Pour confirmation du jugement déféré, Mme [W] fait valoir qu’elle a sans motif légitime subi, à compter de 2016 des mesures disciplinaires à répétition ainsi que des brimades et accusations mensongères, dans le but d’obtenir son départ, qui ont eu impact retentissant sur son état de santé à savoir un syndrome anxiodépressif réactionnel à une souffrance au travail constaté par différents médecins.Elle en déduit que la preuve du harcèlement moral est démontré et elle réclame à ce titre une indemnité portée à 20.000 euros. Elle ajoute que la nullité du licenciement tient également au fait que la faute grave reprochée est fondée sur des faits de dénonciation du harcèlement moral, ainsi que l’a retenue la cour d’appel de céans, infirmant la décision de première instance, lui accordant à titre de provision une somme à valoir sur l’indemnité légale de licenciement.

La lettre de licenciement qui fixe les limites du litige indique :

«(…) Par la présente, nous vous informons que nous avons décidé de procéder à votre licenciement pour les motifs suivants :

1)Licenciement pour faute grave : Dénonciation de mauvaise foi de faits inexacts dans une intention de nuire par des moyens frauduleux :

Sur la deuxième quinzaine d’avril 2018, nous avons été informés par Madame [X] qu’elle avait reçu un courrier de l’inspection du travail daté du 05 avril 2018, accusant réception d’un courrier qu’elle aurait elle-même adressé le 04 avril 2018. Cependant, il s’est avéré que Madame [X] n’avait jamais adressé de courrier à l’inspection du travail, laquelle lui a communiqué postérieurement le courrier dont elle était censée être l’auteur. Ce courrier adressé à l’autorité que représente l’inspection du travail, dénonce « certains faits qu’ils se passent au sein de la société [H] située [Adresse 2] aujourd’hui dirigée par Monsieur [Z] [H]» et ne fait état que de conditions de travail négatives que vous auriez directement subies par opposition aux conditions de travail très agréables dont auraient pu bénéficier les autres salariées du service.
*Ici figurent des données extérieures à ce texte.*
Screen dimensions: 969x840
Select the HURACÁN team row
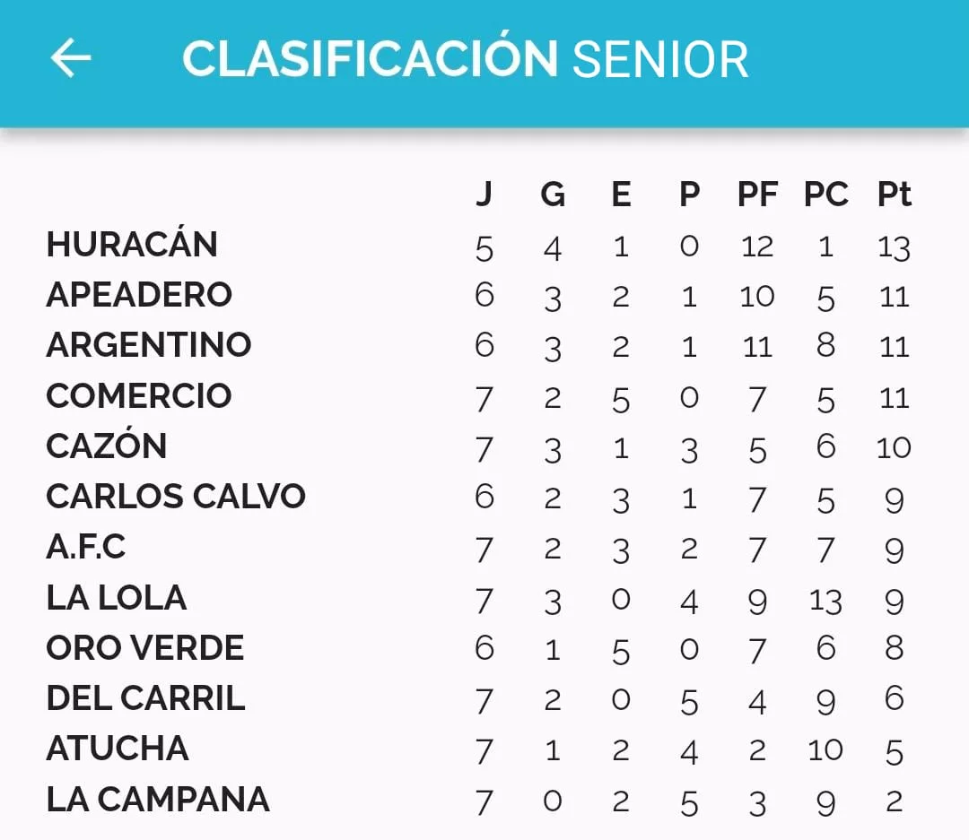pyautogui.click(x=132, y=245)
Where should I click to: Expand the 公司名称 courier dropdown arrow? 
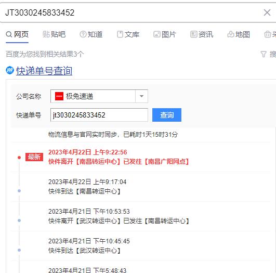[141, 96]
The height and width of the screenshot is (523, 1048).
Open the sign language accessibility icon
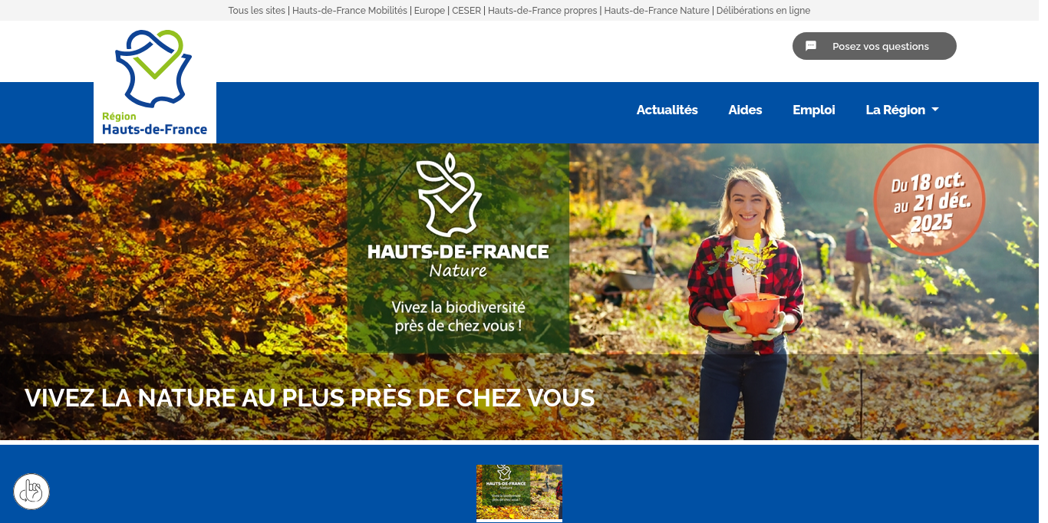tap(31, 492)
Or, après enquête méthodique, nous avons acquis la certitude que vous êtes l’auteur et le signataire de la lettre adressée sous couvert de l’identité usurpée de Madame [X] à l’inspection du travail en date du 04 avril 2018, soit le lendemain de l’audience qui s’est tenue devant le TASS d'[Localité 4] le 03 avril 2018 et à l’occasion de laquelle il a été clairement évoqué le fait que toute décision de justice ne peut impacter l’entreprise [H], la décision de refus de reconnaître votre accident du travail que vous avez déclaré le 04 mai 2016, selon notification de la décision de la CPAM du 15 septembre 2016 excluant la responsabilité de l’entreprise, cette décision nous étant en tout état de cause, opposable.

Il apparaît donc clairement que le courrier qui a été adressé à l’inspection du travail ne vise qu’à nuire à la société [H] ainsi qu’à Monsieur [J] et ne sert que vos intérêts et en particulier la théorie que vous développez de mauvaise foi depuis le mois de mai 2016 selon laquelle vous auriez été harcelée et discriminée par rapport à vos collègues de travail.
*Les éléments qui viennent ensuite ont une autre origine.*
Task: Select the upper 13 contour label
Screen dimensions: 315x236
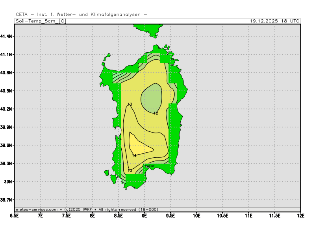Action: click(130, 104)
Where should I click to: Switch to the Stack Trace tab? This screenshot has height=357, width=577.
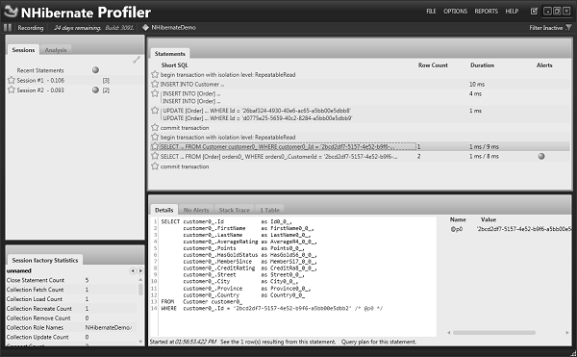(x=234, y=210)
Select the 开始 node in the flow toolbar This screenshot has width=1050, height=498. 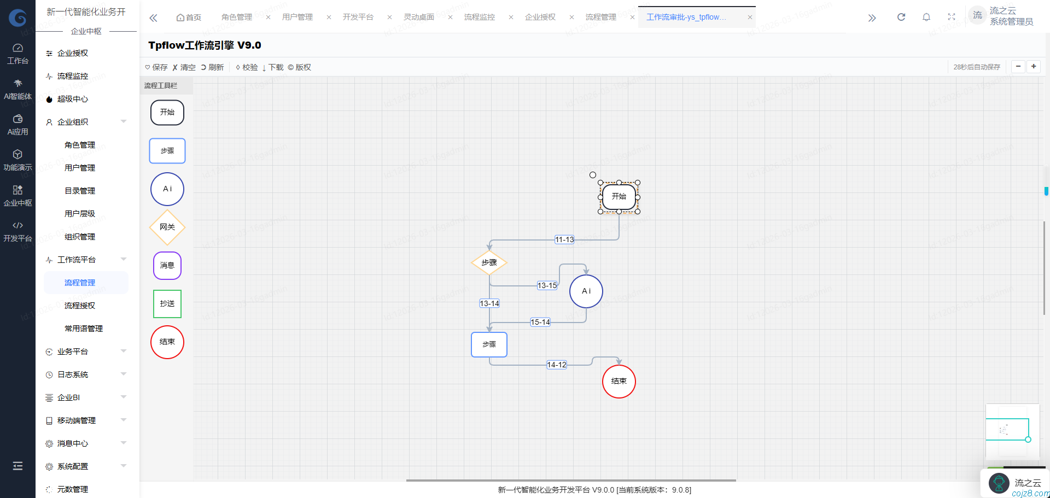[167, 113]
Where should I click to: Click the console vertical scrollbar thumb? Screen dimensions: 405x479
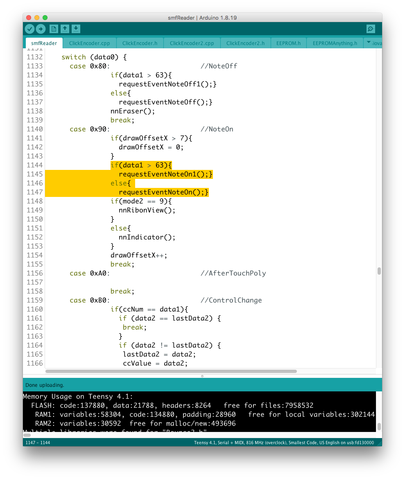(379, 427)
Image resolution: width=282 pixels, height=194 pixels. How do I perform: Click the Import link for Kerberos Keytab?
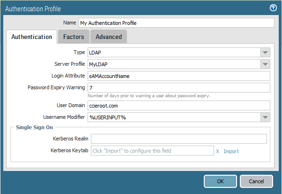[231, 151]
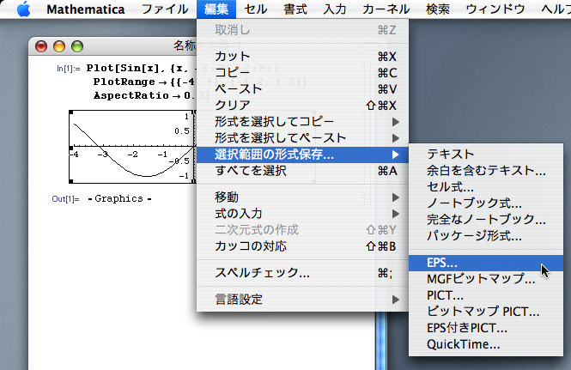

Vous avez été arrêtée dans le cadre d’un arrêt de travail qui a pris effet le 12 avril 2016, date à partir de laquelle votre contrat de travail est suspendu.
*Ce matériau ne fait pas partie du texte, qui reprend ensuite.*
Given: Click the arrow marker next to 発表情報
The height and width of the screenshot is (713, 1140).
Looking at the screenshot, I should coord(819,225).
Néanmoins, durant cette période de suspension, vous êtes tenue à une obligation de loyauté envers la société et à ce titre, vous ne pouvez commettre de manquement violant cette obligation.

Or, il apparaît que vous avez usurpé l’identité d’une ancienne salariée et ce, pour dénoncer par ce moyen frauduleux des faits inexacts auprès de l’inspection du travail pour nuire à l’entreprise et à ses dirigeants.

Les faits qui vous sont reprochés caractérisent par conséquent une faute grave d’autant plus qu’ils ont pour conséquence une déstabilisation du service comptable et atteignent par ailleurs à la probité de certains collaborateurs.

Ces faits rendent impossibles votre maintien même temporaire dans l’entreprise pendant votre période de préavis et nous autorise à prononcer votre licenciement immédiat sans préavis ni indemnité de rupture.

Nous nous réservons la possibilité de déposer plainte et former une demande d’indemnisation à ce titre, bien que nous ayons, en raison de votre ancienneté, retenu la faute grave et non la faute lourde.

2) Licenciement pour inaptitude

En outre et en tout état de cause, nous vous informons que nous avons décidé de prononcer votre licenciement pour inaptitude.

En effet, à l’issue d’une visite de reprise en date du 17 mai 2018, le Docteur [G] [L] a conclu à votre inaptitude par application des dispositions de l’article R 4624-42 à l’issue d’un seul examen en visant le cas de dispense de l’obligation de reclassement prévu aux articles L1226-2-1, L1226-12 et L1226-20 du Code du travail, estimant que votre état de santé fait obstacle à tout reclassement dans un emploi .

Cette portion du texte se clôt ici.